Tonight We Mourn

Today is one of the darkest days in the Jewish community’s history since our people came to the shores of this country. That our people are murdered in our houses of worship is as horrifying as it is revolting. Our hearts break in deep mourning for the loss of life, for the families destroyed by this barbaric act, for the Pittsburgh Jewish community scarred forever by the unspeakable violence of antisemitic rhetoric made manifest.

American Jews have seen acts of antisemitism rise 57% in 2017. In our schools and on college campuses, our children witness ever-growing antisemitic propaganda, that translates into having their lockers defaced with swastikas, or their comrades freely telling anti-Jewish jokes. Our synagogues, community centers and even cemeteries have been targeted, our people accosted in our streets. Today’s shooting further highlights what we’ve known all along, that the inflammatory rhetoric and incitement to violence against minorities by the President of this nation is not only destroying the very social fabric of our society, but it is literally life-threatening.

“What now?” Our response to this unraveling must be strong and principle-centered. Our tradition states that Pikuach Nefesh—Saving Lives, is the highest of all duties, exceeding in importance all the other commandments of our faith. Defeating this current administration, countering the rise of antisemitism, racism, sexism, and homophobia—to name but a few—that has come in its wake is now a matter of Pikuach Nefesh, not only for the Jewish people, but for all minorities of color, religion and gender, for women, and for the very survival of all species. We can no longer wait and hope, we must act now. We have German synagogue records from the 1930’s of the Jewish community rabbis and leaders writing that the German constitution would protect Jews, that the enlightened German people would never allow anything to happen to “its Jews,” that fascism was a fad that would disappear in the next election. Those next elections never came.
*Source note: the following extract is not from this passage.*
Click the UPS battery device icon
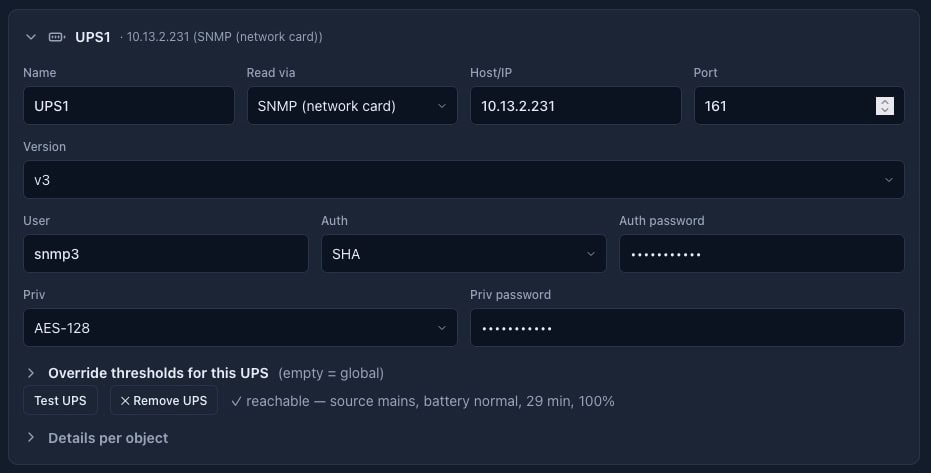The height and width of the screenshot is (473, 931). (57, 37)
Hope is a dangerous illusion that we can ill afford.

Lo aleicha ha-m’lacha ligmor… reminds us Pirkei Avot: “You are not obligated to complete the work, but neither are you free to desist from it.” [2:21] All of us can and must do something. This Shabbat’s Torah portion,Vayeira, began with Abraham welcoming strangers into his tent, washing their feet and feeding them. Welcoming the migrant is a key value of our people as we, too, “were strangers in a foreign land.” [Ex. 22:21] HIAS, the Hebrew Immigrant Aid Society, of which Bet Alef is a member, is in the trenches upholding this Jewish principle, and challenging the immigration policies of this administration. HIAS’ work was a trigger for the fanaticism of the racist perpetrator of this act of terror against the members of the Tree of Life synagogue. Bet Alef and its partners in the Jewish community will not be deterred, nor will we stand idly by while minorities are being marginalized and otherized. We will continue to be a voice for the voiceless, a home for the silenced and the excluded. Their fate and ours are inextricably intertwined. A matter of Pikuach Nefesh.